I was reminded of this when there was a tiny bit of debate on my post about the CodeAcademy site, which teaches JavaScript. Now, JavaScript is not a great language, but it works and can be used to create useful stuff. So it is automatically a candidate for “Best Language”. In my opinion, the Best Language is the one that you are using at the moment. I base this on “Robs Rules for Programming Languages”:

  1. You can write great code in any language.
  2. You can write horrible code in any language.
  3. The user does not care what language you used to write the program they are using. The user only cares that it works and does what they want. And that they can afford it.
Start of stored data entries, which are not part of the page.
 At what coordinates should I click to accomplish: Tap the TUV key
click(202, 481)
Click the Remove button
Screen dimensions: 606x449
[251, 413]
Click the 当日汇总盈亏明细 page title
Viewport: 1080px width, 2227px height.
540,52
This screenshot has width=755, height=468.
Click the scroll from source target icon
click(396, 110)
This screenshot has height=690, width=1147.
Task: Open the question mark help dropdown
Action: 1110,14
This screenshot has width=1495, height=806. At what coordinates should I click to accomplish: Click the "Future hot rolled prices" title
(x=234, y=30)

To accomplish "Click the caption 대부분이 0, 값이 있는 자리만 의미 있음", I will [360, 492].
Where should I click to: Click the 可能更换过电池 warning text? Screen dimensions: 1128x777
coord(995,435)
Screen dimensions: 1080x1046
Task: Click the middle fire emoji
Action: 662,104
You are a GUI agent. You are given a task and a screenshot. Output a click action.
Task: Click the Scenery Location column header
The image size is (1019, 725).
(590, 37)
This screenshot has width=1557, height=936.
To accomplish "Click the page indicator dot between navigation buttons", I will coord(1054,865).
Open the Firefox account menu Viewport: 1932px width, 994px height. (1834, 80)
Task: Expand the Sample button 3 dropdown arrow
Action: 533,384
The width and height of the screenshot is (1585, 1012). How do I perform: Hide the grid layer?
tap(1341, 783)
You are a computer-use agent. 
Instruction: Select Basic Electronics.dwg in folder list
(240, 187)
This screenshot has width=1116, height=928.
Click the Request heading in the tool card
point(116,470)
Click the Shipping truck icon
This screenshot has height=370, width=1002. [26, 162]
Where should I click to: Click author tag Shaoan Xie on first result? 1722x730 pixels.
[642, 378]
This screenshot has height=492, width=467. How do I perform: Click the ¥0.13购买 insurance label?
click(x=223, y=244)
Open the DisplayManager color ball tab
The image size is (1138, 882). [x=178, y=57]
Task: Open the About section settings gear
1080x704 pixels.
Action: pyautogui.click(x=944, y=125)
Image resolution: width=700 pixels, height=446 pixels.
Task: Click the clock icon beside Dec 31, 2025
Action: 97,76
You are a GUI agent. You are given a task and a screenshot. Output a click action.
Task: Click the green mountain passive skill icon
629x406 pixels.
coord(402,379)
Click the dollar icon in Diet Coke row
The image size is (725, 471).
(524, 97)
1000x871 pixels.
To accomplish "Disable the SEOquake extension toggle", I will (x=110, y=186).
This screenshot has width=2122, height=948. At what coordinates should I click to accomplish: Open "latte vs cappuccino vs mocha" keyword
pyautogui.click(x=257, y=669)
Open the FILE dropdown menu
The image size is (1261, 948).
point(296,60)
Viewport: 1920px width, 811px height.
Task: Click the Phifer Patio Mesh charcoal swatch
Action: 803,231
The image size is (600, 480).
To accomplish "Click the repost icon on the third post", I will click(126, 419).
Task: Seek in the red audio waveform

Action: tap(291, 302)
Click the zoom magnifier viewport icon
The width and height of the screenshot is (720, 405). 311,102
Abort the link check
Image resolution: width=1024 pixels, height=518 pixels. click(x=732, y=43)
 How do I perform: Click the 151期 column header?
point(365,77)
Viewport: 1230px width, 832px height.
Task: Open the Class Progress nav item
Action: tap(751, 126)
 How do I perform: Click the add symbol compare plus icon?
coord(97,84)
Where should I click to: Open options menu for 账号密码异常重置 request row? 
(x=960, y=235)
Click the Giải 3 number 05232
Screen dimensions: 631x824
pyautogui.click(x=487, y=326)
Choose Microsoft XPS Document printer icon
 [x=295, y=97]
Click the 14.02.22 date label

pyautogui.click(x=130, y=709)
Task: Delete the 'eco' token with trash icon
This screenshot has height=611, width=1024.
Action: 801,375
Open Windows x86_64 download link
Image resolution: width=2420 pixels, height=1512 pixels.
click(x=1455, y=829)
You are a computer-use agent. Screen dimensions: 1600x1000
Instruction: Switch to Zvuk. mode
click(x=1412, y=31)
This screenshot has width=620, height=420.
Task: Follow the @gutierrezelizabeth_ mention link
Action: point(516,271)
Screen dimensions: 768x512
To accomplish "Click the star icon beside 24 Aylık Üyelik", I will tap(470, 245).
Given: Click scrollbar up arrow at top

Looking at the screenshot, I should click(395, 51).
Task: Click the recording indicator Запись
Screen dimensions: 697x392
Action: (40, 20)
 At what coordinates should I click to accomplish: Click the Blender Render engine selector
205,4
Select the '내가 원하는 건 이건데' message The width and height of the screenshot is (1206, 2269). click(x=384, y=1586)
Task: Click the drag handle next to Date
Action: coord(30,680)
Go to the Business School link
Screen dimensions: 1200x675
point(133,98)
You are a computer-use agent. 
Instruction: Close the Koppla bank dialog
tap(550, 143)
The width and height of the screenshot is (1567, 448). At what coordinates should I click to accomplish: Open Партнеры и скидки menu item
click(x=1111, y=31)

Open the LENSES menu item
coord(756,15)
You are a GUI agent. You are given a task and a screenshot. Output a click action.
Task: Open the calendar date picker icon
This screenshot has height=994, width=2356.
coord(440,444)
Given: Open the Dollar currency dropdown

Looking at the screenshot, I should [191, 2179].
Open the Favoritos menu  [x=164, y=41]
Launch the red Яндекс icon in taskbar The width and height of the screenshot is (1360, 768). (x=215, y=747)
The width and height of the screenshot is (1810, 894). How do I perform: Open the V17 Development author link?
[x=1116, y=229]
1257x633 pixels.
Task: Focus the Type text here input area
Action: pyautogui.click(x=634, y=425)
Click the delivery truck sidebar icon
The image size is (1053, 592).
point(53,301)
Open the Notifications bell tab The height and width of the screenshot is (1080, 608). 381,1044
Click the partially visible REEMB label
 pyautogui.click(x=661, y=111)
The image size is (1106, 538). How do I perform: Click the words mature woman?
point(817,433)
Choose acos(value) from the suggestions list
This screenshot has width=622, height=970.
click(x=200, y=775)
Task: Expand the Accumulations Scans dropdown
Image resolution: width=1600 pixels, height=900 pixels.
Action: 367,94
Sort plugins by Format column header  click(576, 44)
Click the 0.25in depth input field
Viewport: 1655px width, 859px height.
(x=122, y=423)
I’ve written programs in loads of languages. At the moment my personal favourite language is C#, but I have really fond memories of writing embedded C, since in that I could do anything I wanted and I could build all the underlying bits myself from scratch.

This is usually the point that people say things like “But blah doesn’t have blah.” or “Blah programs are really hard to use because the debugging support sucks.” So what. This brings me to the Rob’s Other Rule

  1. Having a nice place to work is much more important than the programming language you are using.

If the language you are using doesn’t have a feature that you need, find a way of programming around it. I’ve written lots of object oriented software in C. C doesn’t support objects, but I arranged the code so that it looked like it did and then programmed by “object rules”.

If the development/debugging support is horrible, wrap something around your program to make it easy to work with. I’ve built emulations of LCD panels and even lasers to avoid having to debug my programs on the real hardware. I’ve written code to make ten thousand customers from nothing, to save me having to type things in by hand. And I’ve added cheat buttons to games so that I can skip levels and inflate my scores and avoid having to play the game all the way through so that I can debug the last bits. 

Remember, when you are writing a program you don’t just control what the code does, you also control the environment the code sits in. Bending this to make things easier is something that will pay off tenfold. Can’t debug your program without a network connection? So what. Fake the web request responses so that you can feed the answers back yourself. This also makes test driven development much easier.

Of course, given the choice, you should pick the most appropriate language for the task. Give me an AI problem and I’ll be looking hard at what Prolog (or perhaps F#) can do for me. But for me programming is not about the language, it is about the problem solving, and that means a programmer should be able to turn their hand to whatever the occasion demands. Even if it is JavaScript.